The fundamental building blocks of history are primary sources, i.e artifacts, documents, diaries and memoirs, manuscripts, or other contemporaneous sources of information. It has been the availability and accessibility of primary source documentation that allowed Trevor Dupuy and The Dupuy Institute to build the large historical combat databases that much of their analyses have drawn upon. It took uncounted man-hours of time-consuming, pain-staking research to collect and assemble two-sided data sufficiently detailed to analyze the complex phenomena of combat.
Going back to the Civil War, the United States has done a commendable job collecting and organizing captured military documentation and making that material available for historians, scholars, and professional military educators. TDI has made extensive use of captured German documentation from World War I and World War II held by the U.S. National Archives in its research, for example.
Unfortunately, that dedication faltered when it came to preserving documentation recovered from the battlefield during the 1990-1991 Gulf War. As related by Douglas Cox, an attorney and Law Library Professor at the City University of New York School of Law, millions of pages of Iraqi military paper documents collected during Operation DESERT STORM were destroyed by the Defense Intelligence Agency (DIA) in 2002 after they were contaminated by mold.

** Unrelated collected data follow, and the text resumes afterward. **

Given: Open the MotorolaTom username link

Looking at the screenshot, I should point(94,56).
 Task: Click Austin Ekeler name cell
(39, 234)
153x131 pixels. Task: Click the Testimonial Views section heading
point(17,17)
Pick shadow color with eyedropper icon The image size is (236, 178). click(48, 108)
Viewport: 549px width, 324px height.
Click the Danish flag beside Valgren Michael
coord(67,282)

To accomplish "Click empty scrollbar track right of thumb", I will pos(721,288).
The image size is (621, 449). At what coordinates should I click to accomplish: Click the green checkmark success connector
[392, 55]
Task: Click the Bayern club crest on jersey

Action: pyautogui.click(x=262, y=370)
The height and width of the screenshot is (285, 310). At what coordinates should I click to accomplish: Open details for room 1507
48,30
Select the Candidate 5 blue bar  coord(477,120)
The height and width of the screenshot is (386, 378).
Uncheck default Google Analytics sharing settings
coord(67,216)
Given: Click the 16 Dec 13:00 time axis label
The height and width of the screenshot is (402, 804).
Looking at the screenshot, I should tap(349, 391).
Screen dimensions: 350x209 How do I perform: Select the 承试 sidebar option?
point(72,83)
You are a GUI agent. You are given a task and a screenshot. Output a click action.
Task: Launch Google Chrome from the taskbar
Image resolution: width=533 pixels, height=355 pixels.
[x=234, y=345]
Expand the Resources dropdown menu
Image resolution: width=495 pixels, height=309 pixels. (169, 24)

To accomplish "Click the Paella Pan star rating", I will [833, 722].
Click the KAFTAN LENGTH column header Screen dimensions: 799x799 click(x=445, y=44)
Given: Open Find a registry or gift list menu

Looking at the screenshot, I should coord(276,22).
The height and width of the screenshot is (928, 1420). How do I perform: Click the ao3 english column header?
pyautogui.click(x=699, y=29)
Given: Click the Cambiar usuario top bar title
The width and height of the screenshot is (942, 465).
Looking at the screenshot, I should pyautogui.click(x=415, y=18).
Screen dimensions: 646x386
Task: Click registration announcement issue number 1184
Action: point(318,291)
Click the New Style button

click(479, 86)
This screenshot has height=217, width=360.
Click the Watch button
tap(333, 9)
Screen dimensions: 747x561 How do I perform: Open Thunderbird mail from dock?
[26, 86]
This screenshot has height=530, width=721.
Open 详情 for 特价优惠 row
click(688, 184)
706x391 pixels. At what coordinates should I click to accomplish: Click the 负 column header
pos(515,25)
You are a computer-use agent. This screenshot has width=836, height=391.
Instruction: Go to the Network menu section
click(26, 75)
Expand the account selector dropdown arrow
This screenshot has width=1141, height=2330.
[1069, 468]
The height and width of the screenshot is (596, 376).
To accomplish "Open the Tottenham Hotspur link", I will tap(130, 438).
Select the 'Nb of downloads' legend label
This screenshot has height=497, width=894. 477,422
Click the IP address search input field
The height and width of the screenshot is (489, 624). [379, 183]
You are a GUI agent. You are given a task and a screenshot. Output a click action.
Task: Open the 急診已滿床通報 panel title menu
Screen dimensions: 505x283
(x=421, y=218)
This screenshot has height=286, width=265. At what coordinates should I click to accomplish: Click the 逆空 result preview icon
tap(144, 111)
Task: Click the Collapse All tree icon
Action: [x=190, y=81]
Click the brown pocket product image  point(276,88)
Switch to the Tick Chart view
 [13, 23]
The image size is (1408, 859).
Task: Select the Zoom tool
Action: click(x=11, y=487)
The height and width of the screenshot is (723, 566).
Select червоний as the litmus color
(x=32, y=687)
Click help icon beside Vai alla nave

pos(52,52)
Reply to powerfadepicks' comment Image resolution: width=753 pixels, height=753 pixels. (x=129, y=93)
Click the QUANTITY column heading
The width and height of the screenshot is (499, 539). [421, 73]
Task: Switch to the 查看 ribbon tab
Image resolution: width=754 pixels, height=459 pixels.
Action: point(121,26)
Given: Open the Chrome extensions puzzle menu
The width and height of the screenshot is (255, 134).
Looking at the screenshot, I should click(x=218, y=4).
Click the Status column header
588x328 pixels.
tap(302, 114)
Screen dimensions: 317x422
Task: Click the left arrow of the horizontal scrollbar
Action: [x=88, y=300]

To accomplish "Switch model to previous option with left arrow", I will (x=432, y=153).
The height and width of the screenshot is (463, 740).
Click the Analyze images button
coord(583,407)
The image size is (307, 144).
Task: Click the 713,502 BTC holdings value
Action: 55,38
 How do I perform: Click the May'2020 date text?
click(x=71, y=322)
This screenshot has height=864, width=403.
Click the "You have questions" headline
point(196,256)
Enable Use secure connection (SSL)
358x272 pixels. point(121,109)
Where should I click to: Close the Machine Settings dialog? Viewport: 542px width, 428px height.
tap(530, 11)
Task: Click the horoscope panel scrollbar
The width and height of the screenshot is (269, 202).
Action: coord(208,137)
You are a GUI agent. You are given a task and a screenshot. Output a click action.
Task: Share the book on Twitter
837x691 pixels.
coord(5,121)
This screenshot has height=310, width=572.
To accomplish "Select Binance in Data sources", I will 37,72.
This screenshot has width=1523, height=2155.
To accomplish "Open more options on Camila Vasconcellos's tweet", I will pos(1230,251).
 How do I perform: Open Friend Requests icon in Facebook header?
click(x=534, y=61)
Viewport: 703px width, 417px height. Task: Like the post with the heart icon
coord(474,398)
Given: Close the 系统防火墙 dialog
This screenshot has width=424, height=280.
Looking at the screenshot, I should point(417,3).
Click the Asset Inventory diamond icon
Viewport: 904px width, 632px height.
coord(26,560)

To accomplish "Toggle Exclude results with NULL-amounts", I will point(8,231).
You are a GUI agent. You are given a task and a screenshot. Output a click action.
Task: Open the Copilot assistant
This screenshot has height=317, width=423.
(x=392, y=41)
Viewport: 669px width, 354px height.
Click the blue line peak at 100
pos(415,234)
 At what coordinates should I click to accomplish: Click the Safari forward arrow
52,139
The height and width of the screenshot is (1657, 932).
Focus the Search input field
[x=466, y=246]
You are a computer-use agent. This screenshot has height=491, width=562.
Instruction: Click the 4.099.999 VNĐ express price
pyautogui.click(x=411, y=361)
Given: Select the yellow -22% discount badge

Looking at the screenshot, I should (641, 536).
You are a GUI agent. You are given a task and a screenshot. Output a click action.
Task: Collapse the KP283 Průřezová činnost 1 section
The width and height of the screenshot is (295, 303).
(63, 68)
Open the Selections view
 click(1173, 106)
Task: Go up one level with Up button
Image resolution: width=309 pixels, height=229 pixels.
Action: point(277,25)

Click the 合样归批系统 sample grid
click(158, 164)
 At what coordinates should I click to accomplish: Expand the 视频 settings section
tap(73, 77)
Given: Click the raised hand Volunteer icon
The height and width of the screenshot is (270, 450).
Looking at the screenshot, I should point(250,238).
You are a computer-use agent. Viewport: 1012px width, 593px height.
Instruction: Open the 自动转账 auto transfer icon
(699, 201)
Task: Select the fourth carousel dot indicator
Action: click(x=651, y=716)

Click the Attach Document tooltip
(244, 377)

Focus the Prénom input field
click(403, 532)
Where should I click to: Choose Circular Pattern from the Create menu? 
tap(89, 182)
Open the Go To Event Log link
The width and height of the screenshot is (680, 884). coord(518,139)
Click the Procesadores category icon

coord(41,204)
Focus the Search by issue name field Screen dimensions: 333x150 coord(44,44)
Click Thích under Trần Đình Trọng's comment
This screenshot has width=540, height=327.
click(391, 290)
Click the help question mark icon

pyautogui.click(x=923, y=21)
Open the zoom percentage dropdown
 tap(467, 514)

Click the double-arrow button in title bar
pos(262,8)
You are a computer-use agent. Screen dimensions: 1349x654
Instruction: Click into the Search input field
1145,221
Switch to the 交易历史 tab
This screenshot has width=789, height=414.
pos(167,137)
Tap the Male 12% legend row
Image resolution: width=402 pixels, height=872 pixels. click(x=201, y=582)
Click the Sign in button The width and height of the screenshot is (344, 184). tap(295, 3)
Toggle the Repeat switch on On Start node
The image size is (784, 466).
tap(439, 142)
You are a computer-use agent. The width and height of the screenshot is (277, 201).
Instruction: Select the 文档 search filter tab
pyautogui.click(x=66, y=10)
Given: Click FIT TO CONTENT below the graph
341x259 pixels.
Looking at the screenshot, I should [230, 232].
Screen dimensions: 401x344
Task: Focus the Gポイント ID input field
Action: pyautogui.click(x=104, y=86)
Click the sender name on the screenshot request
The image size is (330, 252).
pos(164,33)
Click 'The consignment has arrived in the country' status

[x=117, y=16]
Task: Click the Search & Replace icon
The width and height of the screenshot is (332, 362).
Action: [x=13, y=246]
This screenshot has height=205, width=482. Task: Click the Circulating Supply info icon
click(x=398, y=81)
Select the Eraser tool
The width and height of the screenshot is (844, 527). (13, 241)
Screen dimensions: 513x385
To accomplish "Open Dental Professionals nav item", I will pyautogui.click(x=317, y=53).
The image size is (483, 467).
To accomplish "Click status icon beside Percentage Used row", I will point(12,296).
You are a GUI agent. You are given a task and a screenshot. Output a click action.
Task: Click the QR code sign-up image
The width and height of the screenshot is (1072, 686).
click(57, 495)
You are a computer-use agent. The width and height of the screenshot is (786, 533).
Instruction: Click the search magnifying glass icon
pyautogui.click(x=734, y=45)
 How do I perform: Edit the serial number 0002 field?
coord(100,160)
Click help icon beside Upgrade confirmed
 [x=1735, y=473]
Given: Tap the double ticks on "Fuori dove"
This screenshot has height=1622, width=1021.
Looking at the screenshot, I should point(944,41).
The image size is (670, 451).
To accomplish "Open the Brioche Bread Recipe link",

As described by the National Archives,
The documents date from 1978 up until Operation Desert Storm (1991). The collection includes Iraq operations plans and orders; maps and overlays; unit rosters (including photographs); manuals covering tactics, camouflage, equipment, and doctrine; equipment maintenance logs; ammunition inventories; unit punishment records; unit pay and leave records; handling of prisoners of war; detainee lists; lists of captured vehicles; and other military records. The collection also includes some manuals of foreign, non-Iraqi weapons systems. Some of Saddam Hussein’s Revolutionary Command Council records are in the captured material.
According to Cox, DIA began making digital copies of the documents shortly after the Gulf War ended. After the State Department requested copies, DIA subsequently determined that only 60% of the digital tapes the original scans had been stored on could be read. It was during an effort to rescan the lost 40% of the documents that it was discovered that the entire paper collection had been contaminated by mold.
DIA created a library of the scanned documents stored on 43 compact discs, which remain classified. It is not clear if DIA still has all of the CDs; none had been transferred to the National Archives as of 2012. A set of 725,000 declassifed pages was made available for a research effort at Harvard in 2000. That effort ended, however, and the declassified collection was sent to the Hoover Institution at Stanford University. The collection is closed to researchers, although Hoover has indicated it hopes to make it publicly available sometime in the future.
While the failure to preserve the original paper documents is bad enough, the possibility that any or all of the DIA’s digital collection might be permanently lost would constitute a grievous and baffling blunder. It also makes little sense for this collection to remain classified a quarter of a century after end of the Gulf War. Yet, it appears that failures to adequately collect and preserve U.S. military documents and records is becoming more common in the Information Age.